Abstract
Objective: To determine the effects of age and topographic location on gene expression in human neural retina. Methods: Macular and peripheral neural retina RNA was isolated from human donor eyes for DNA microarray and quantitative RT-PCR analyses. Results: Total RNA integrity from human donors was preserved. Hierarchical clustering analysis demonstrates that the gene expression profiles of young, old, macula, and peripheral retina cluster into four distinct groups. Genes which are highly expressed in macular, peripheral, young, or old retina were identified, including inhibitors of Wnt Signaling Pathway (DKK1, FZD10, and SFRP2) which are preferably expressed in the periphery. Conclusion: The transcriptome of the human retina is affected by age and topographic location. Wnt pathway inhibitors in the periphery may maintain peripheral retinal cells in an undifferentiated state. Understanding the effects of age and topographic location on gene expression may lead to the development of new therapeutic interventions for age-related eye diseases.
Highlights
In the normal human eye the neural retina develops from mesoderm and forms a multilaminated structure with highly specialized functions for light detection and signal processing (Ye et al, 1999)
Examples of age-dependent diseases of the retina include glaucoma and age-related macular degeneration (AMD), in which structural changes leading to visual loss develop in ganglion cells or outer retina, RPE, and choriocapillaris (Nag et al, 2006)

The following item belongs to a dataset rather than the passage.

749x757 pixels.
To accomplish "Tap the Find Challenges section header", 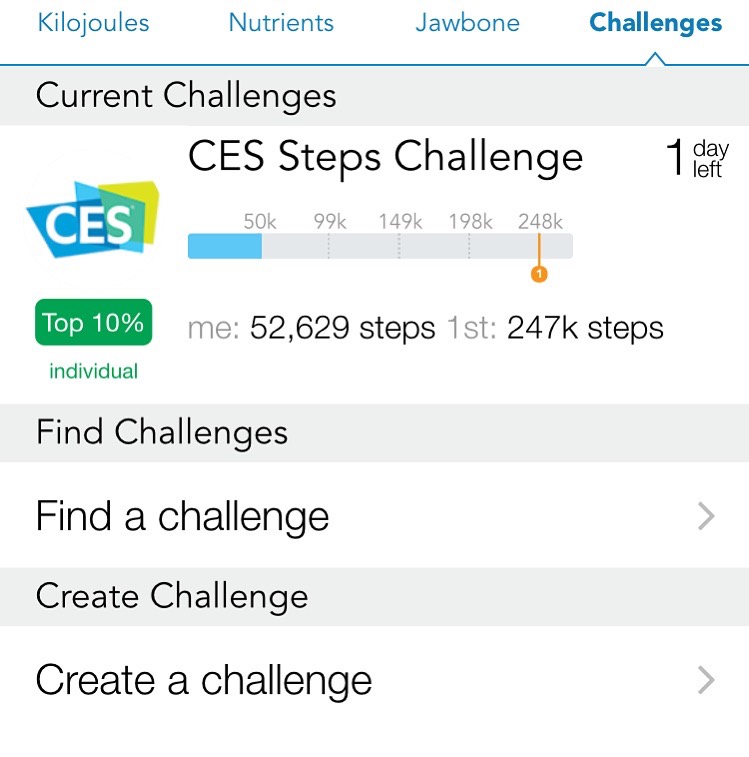I will point(374,433).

A systematic comparison of the gene expression profiles of young vs. older neural retina is important, as analysis of the retinal transcriptome may allow us to define a role for some genes in either initiating or responding to the cellular changes that occur in age-dependent diseases such as AMD
Summary
In the normal human eye the neural retina develops from mesoderm and forms a multilaminated structure with highly specialized functions for light detection and signal processing (Ye et al, 1999). Examples of age-dependent diseases of the retina include glaucoma and age-related macular degeneration (AMD), in which structural changes leading to visual loss develop in ganglion cells or outer retina, RPE, and choriocapillaris (Nag et al, 2006). Cellular changes that occur in AMD include atrophy of the RPE, choriocapillaris, and outer retina in non-exudative AMD as well as the development of choroidal or intraretinal neovascularization in exudative AMD (Chader, 2002). A systematic comparison of the gene expression profiles of young vs older neural retina is important, as analysis of the retinal transcriptome may allow us to define a role for some genes in either initiating or responding to the cellular changes that occur in age-dependent diseases such as AMD. Topographic location may affect gene expression profiling, since some diseases such as AMD affect the macula and periphery differently (van Soest et al, 2007)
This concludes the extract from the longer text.